:: REQUIREMENT ::
The lines from the top of the records below through the one containing "www.firstlongisland.org (1195, 1071)" are to be transcribed exactly, and nothing else is to be added.

** Opening SOURCE RECORDS block **

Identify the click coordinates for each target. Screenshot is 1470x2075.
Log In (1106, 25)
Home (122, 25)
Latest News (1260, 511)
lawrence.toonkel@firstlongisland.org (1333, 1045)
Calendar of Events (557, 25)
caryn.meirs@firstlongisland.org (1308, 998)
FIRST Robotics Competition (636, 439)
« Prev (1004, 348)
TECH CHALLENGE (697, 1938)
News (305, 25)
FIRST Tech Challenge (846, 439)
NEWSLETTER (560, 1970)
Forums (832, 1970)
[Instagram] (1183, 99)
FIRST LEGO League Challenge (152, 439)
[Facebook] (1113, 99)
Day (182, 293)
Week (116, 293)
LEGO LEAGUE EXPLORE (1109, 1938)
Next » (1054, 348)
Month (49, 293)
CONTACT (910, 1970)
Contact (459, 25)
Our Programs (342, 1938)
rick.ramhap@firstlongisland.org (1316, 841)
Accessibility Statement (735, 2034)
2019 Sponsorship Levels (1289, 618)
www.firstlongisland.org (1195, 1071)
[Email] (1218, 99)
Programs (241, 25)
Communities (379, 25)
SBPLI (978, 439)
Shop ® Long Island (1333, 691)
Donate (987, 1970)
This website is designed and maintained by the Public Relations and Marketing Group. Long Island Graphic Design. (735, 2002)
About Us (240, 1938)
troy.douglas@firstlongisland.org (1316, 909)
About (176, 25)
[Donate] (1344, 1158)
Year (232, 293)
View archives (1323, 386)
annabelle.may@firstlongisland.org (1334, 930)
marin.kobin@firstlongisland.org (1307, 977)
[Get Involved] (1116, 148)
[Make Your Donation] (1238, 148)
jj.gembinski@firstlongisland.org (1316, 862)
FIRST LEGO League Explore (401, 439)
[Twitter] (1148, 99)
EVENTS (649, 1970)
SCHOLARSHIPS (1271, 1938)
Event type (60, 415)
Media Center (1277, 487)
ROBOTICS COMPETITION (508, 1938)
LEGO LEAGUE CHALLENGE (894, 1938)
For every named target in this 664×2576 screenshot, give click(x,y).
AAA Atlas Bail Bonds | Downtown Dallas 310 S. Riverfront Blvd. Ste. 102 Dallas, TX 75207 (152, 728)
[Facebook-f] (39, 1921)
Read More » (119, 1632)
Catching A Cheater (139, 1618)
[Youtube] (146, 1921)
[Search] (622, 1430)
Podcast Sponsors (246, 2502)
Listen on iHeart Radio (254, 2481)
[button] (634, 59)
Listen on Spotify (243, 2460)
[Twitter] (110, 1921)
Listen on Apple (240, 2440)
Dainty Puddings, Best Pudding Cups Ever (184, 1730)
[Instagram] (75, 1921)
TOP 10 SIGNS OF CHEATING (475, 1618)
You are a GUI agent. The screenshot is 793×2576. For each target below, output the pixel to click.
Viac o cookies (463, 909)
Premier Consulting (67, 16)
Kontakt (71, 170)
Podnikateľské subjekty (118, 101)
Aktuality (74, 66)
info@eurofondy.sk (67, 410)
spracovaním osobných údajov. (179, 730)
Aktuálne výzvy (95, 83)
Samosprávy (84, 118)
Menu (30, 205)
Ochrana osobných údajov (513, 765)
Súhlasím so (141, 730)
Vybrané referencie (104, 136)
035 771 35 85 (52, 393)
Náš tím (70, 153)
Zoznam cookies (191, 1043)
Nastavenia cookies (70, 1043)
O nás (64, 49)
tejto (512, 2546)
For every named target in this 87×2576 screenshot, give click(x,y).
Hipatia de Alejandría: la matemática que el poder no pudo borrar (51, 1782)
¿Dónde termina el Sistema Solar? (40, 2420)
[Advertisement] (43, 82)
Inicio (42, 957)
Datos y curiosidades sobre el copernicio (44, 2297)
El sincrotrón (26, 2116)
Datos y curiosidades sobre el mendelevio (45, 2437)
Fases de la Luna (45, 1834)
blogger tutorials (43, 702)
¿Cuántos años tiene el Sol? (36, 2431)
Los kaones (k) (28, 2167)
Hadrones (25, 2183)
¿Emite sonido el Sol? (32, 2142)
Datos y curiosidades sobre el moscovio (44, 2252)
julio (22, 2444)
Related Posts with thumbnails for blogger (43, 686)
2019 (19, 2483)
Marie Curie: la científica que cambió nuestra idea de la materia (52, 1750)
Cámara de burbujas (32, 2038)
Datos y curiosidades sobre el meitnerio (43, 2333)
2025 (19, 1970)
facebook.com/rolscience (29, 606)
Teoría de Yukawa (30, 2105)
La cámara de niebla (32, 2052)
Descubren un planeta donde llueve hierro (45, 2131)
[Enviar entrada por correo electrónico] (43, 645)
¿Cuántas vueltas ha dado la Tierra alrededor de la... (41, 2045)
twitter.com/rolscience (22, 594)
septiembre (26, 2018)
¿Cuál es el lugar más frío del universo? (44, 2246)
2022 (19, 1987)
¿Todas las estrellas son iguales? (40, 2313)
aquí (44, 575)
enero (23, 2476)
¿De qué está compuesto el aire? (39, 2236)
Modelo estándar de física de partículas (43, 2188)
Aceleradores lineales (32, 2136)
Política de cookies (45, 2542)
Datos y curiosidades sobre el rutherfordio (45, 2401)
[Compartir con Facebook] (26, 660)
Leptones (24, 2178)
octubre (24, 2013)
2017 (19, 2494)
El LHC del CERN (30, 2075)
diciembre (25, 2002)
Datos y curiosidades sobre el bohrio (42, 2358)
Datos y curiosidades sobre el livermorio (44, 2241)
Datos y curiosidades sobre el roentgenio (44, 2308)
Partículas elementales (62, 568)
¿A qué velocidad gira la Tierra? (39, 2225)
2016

** Closing SOURCE RECORDS block **

:: RESPONSE TO THE TASK ::
Identify the click coordinates for each target. Screenshot is 1470x2075.
Log In (1106, 25)
Home (122, 25)
Latest News (1260, 511)
lawrence.toonkel@firstlongisland.org (1333, 1045)
Calendar of Events (557, 25)
caryn.meirs@firstlongisland.org (1308, 998)
FIRST Robotics Competition (636, 439)
« Prev (1004, 348)
TECH CHALLENGE (697, 1938)
News (305, 25)
FIRST Tech Challenge (846, 439)
NEWSLETTER (560, 1970)
Forums (832, 1970)
[Instagram] (1183, 99)
FIRST LEGO League Challenge (152, 439)
[Facebook] (1113, 99)
Day (182, 293)
Week (116, 293)
LEGO LEAGUE EXPLORE (1109, 1938)
Next » (1054, 348)
Month (49, 293)
CONTACT (910, 1970)
Contact (459, 25)
Our Programs (342, 1938)
rick.ramhap@firstlongisland.org (1316, 841)
Accessibility Statement (735, 2034)
2019 Sponsorship Levels (1289, 618)
www.firstlongisland.org (1195, 1071)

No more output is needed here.